No government told my doctor what specific details to tell me about the surgery or about my treatment options. No government dictated what I had to know before I made decisions that I considered best for myself. No government assumed I was too stupid or foolish to get the information I wanted to make the right choice.
The consequences of a bad decision on my part or of bad medical care on my doctor's part could have been terrible. I could have lost my leg to gangrene or my life to blood clots. I could have had a significant disability or a dangerous infection. Yet, the State of Colorado didn't dictate what information I needed to make an important medical and personal decision. The State didn't force me to get information I considered unhelpful or irrelevant.
That's certainly not the case with Amendment 25, the so-called "women's right to know" initiative. Let's be honest here. The group promoting Amendment 25 isn't really interested in helping women make choices about abortion. It has a clear agenda. That agenda is to prohibit women from having abortions. Period.
I respect the right of the anti-choice lobby to have their opinions about abortion. I just want them to be honest about what they're trying to do. They're trying to make abortion impossible and illegal. They have a right in our democracy to try to do that. But, let's be clear. They absolutely are not trying to give women the information they need to make a reasoned choice about whether or not to have an abortion.

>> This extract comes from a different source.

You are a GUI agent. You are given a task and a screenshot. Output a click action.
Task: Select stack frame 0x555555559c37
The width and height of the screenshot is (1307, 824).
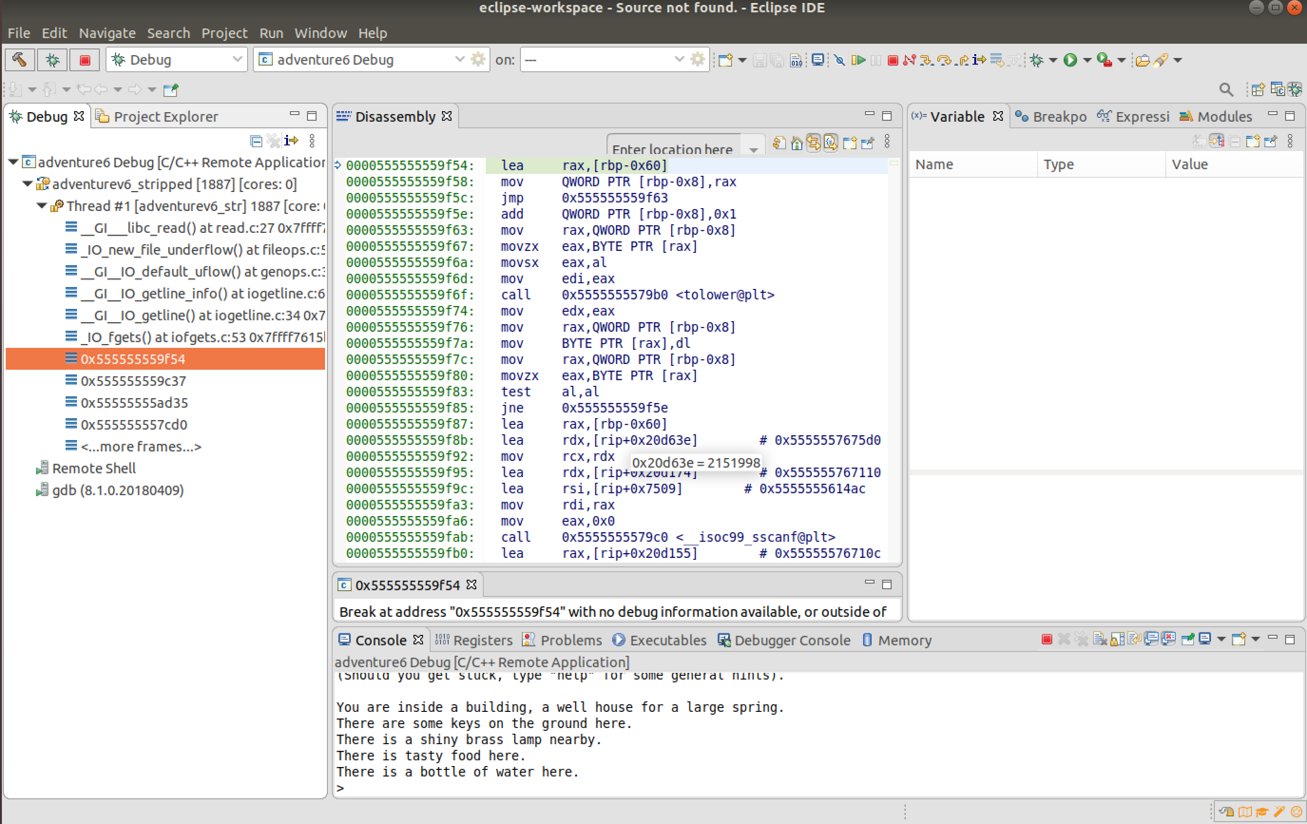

Let's look at what information Amendment 25 requires that a physician, not a qualified health care professional (including a nurse-midwife), must provide to a woman seeking an abortion. This information must be given in person, verbally, by the physician. A woman has absolutely no choice about what information she receives or who provides it.
The information must include a verbal and video description of the "probable anatomical and physiological characteristics of the unborn child at two-week gestational increments from conception to full term, including photographs representing the development of an unborn child at two-week gestational increments." (And, where do those photos come from?) The amendment goes on to require information about the fetus' brain and heart function, internal organs and appendages.

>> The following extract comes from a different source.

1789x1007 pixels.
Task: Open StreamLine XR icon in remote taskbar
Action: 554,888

Doctors must also give legal information about a father's responsibility to support his baby and ways to establish paternity. They must provide information about all the public and private agencies that will help a woman who chooses to continue her pregnancy.
While this might be helpful to some, most women already know the legal responsibilities of fathers and the sources of help. These requirements go far beyond the scope of a physician's expertise. A doctor is a medical professional and should not be asked to provide legal advice any more than a lawyer should provide medical care.

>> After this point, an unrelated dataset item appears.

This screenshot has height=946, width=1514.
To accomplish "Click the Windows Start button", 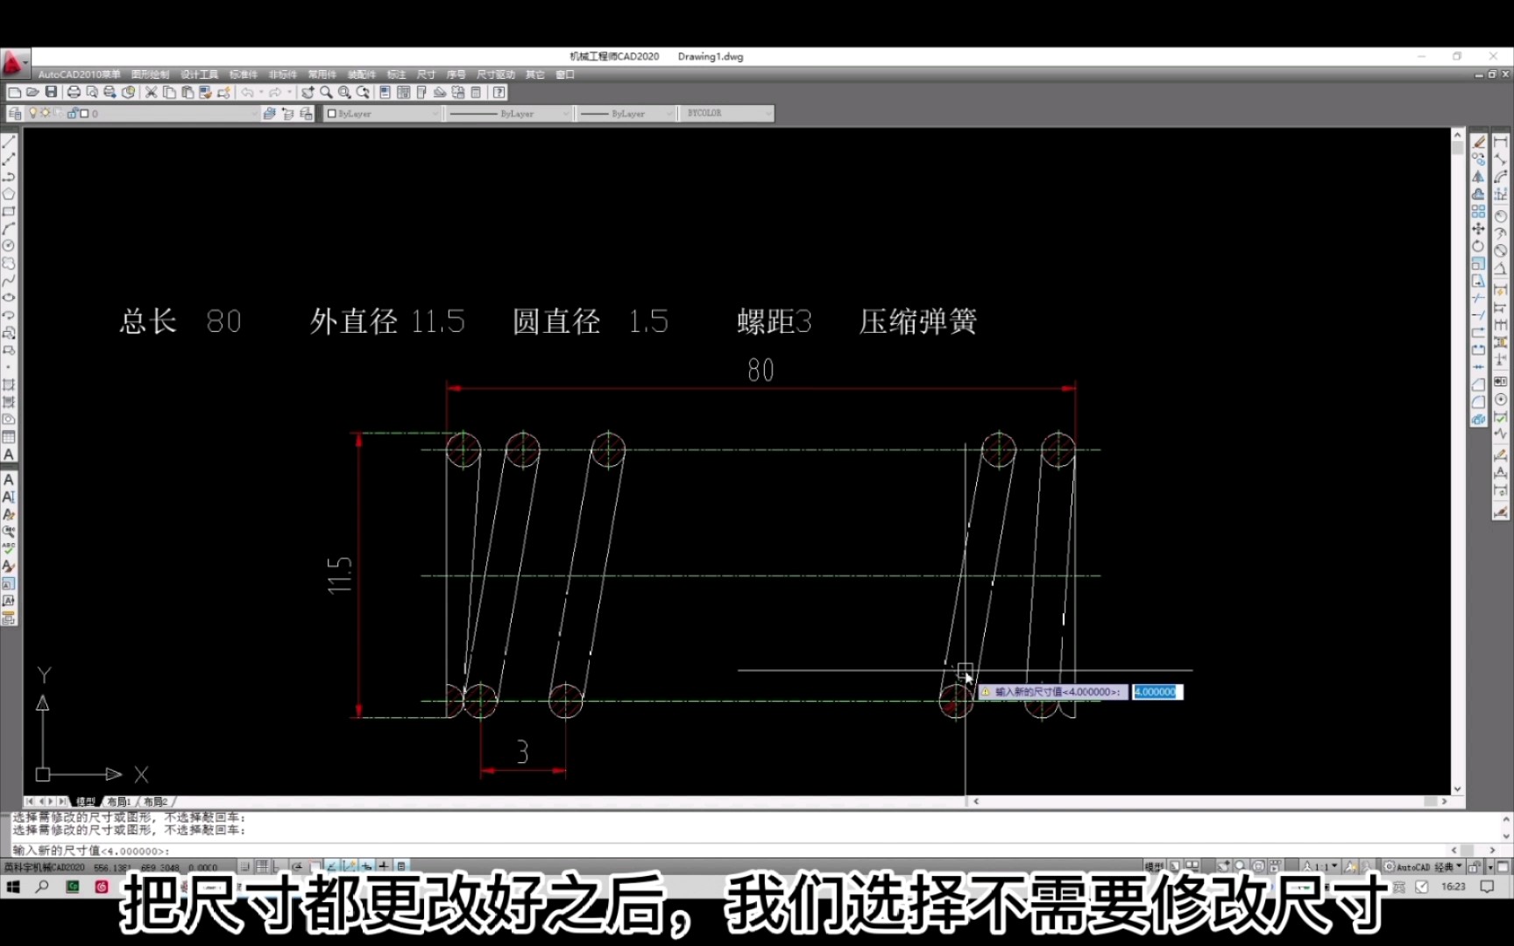I will pos(15,886).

When you add to all this the criminal penalties of a class 5 felony, would it be any wonder that doctors would be reluctant to perform abortions. Women who seek an abortion, then, will be forced back to the dangerous procedures that cost so many lives before abortion became legal in the United States. One has to wonder if that is what the anti-choice forces are really looking for. Retribution against a woman who would dare to terminate her pregnancy.
Once again, let's be perfectly clear about what the agenda behind Amendment 25 really is and is not. It is not about helping or informing women. It is most definitely about taking away a woman's right to choose. It is about returning to the dark ages when women had no choice about their own bodies and about reproduction.